Ok..thanks for the advice....and when I do so I don't think over staying is an option....I want him with me permanently! So would not risk anything.


----------



## Pat-Butcher (Nov 15, 2017)

Amd1 said:


> Yes that would be my next step, however I want someone to clarify - does it matter who goes to see who? I thought as long as you two meet each other does it matter who goes where?
> 
> but am thinking to apply for tourist/general visa for him to come to visit if that can make a difference then re apply again....


If he comes here it looks better.

You can build up some trust with the Home Office. 

If you tell them he's coming for 4 weeks, make sure you stick to what you tell them.

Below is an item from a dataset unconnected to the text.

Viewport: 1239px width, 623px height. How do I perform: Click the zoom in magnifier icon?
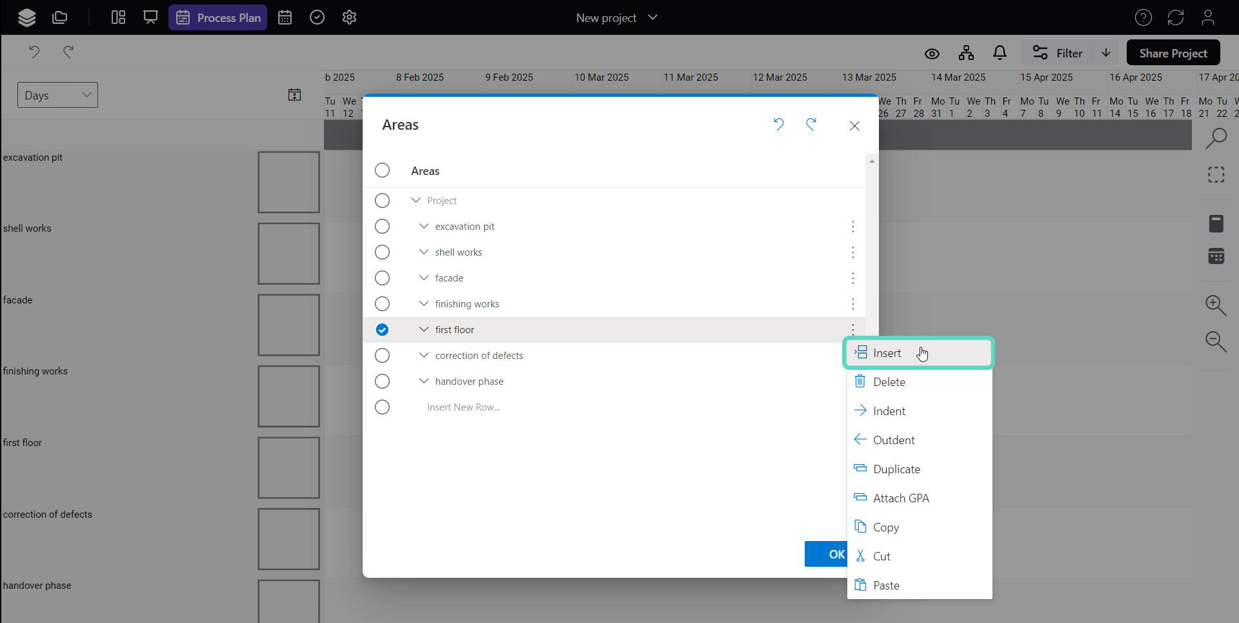pyautogui.click(x=1216, y=305)
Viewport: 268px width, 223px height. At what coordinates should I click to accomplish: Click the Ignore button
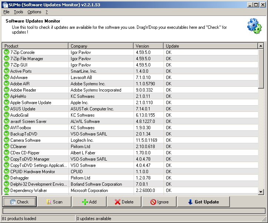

I had a tourist visa refused because I wanted my wife to come for 3 months! So first time she only came for 3 weeks! 

(However I got my 3rd tourist visa approved for much longer)


----------



## Amd1 (Jul 23, 2017)

Pat-Butcher said:


> If he comes here it looks better.
> 
> You can build up some trust with the Home Office.
> 
> ...


Hmmmm......they also refused his visa because aparantly we did not send our TB test result? He paid so much money for that and we 100% sent it but they said we didn't! Don't know how they can breath when giving people a refusal letter! Uagh!!


----------



## Pat-Butcher (Nov 15, 2017)

Amd1 said:


> Hmmmm......they also refused his visa because aparantly we did not send our TB test result? He paid so much money for that and we 100% sent it but they said we didn't! Don't know how they can breath when giving people a refusal letter! Uagh!!


Even if they saw TB results they would have refused you anyhow.

By the way on your tourist Visa don't try asking for him to visit longer than 3 or 4 weeks. They will just refuse and say they don't believe it's a holiday and how can you be with him because of your job? 

Trust me on that.

I had 1 refused and 3 Approved


----------



## Amd1 (Jul 23, 2017)

Pat-Butcher said:


> Even if they saw TB results they would have refused you anyhow.
> 
> By the way on your tourist Visa don't try asking for him to visit longer than 3 or 4 weeks. They will just refuse and say they don't believe it's a holiday and how can you be with him because of your job?
> 
> ...


Okay. Thanks once again


----------



## Crawford (Jan 23, 2011)

Bear in mind that getting a visitor visa for the husband is going to be a long shot.

He now has a refused spouse visa on his record.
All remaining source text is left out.